Sunday, November 16, 2008
Learning to Write in Arabic- Part 2
On November 6th we went to this bookstore. It's a small shop with a window. You tell the man what you want, and he gives it to you through the window. Kind of like a walk up bookstore.
The bookstore sells the textbooks used in the Moroccan school system (they are standardized throughout the country). There are probably other books in the bookstore, I just didn't recognize them (because 1. the titles were written in Arabic and 2. I didn't have my contacts in).
I bought some things to help me learn to write in Arabic.
This is a basic Arabic alphabet book. It takes each Arabic character and shows pictures of words that begin with that character.

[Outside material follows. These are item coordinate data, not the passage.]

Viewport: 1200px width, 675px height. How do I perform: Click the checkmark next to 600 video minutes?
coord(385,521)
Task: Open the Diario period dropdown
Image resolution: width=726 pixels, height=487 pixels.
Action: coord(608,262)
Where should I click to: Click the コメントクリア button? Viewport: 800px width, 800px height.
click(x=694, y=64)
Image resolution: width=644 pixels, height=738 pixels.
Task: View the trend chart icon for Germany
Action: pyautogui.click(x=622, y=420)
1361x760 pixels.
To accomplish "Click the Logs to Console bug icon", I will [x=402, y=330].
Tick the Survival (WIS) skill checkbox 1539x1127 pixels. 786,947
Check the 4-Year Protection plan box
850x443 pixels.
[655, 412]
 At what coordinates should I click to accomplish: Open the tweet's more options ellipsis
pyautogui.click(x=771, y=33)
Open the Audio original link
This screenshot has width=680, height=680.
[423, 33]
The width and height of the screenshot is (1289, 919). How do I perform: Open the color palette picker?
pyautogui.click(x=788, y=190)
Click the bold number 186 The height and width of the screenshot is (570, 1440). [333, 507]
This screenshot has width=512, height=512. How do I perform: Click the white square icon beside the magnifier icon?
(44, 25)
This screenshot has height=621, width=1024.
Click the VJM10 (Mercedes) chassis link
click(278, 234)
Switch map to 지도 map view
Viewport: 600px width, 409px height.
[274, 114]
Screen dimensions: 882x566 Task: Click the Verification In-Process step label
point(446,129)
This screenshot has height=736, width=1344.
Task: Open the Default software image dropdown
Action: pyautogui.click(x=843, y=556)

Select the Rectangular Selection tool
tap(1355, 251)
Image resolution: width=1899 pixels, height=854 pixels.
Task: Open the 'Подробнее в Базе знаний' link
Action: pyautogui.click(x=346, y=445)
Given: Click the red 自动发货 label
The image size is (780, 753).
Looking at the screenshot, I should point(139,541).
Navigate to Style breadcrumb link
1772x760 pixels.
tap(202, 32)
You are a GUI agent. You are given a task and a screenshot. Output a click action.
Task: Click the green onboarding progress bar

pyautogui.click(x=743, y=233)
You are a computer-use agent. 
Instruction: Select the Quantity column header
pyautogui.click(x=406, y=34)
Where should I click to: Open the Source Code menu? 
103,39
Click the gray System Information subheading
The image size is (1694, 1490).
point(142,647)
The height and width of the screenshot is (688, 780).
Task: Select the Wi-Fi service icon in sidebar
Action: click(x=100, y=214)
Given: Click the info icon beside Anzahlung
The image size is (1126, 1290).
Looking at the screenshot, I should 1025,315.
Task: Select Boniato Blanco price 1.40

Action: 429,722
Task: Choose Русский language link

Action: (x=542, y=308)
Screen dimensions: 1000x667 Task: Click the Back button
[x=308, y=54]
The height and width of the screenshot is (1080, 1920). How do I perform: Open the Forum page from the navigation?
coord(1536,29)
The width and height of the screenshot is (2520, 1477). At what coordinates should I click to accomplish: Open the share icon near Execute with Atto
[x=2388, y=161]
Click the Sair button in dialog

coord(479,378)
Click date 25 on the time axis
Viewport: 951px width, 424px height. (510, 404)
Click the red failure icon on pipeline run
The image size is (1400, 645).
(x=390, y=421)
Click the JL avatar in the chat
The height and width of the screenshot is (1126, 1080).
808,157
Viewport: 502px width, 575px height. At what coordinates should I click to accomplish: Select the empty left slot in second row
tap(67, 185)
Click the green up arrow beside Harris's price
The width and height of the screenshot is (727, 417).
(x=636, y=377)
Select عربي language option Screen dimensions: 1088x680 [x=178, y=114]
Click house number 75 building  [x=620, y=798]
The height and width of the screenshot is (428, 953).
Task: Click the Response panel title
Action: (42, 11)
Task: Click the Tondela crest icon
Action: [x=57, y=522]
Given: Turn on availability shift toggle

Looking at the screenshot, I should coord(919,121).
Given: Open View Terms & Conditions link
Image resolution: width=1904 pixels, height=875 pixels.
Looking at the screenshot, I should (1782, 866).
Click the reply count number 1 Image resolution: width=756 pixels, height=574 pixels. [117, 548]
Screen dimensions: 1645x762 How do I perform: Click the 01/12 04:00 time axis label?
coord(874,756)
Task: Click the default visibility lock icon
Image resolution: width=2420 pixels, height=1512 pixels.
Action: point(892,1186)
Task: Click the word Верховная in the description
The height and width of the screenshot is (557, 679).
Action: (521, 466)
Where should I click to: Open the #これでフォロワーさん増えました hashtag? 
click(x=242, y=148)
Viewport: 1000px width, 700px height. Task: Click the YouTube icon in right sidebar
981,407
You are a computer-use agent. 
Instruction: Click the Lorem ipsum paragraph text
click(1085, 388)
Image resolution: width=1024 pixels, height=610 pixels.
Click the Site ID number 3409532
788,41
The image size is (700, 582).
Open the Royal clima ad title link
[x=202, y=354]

There are dotted examples of the character to trace.
Written Arabic is kind of like cursive English: there are different ways to write each letter depending on what it connects to. For each character I have to learn the beginning, middle, and end character, in addition to the character as it looks when it stands alone. Yikes!
This is the second book I bought.
It is similar to the first one without all of the pictures. Brahim calls it my Grade B book (the first book he calls my Kindergarten book).
I'm hoping to be able to learn the letters well enough that I can start sounding out words by myself. Right now written Arabic only looks like swirls and curlies to me. That can be problematic in a number of situations, trying to decide which bathroom to use among them.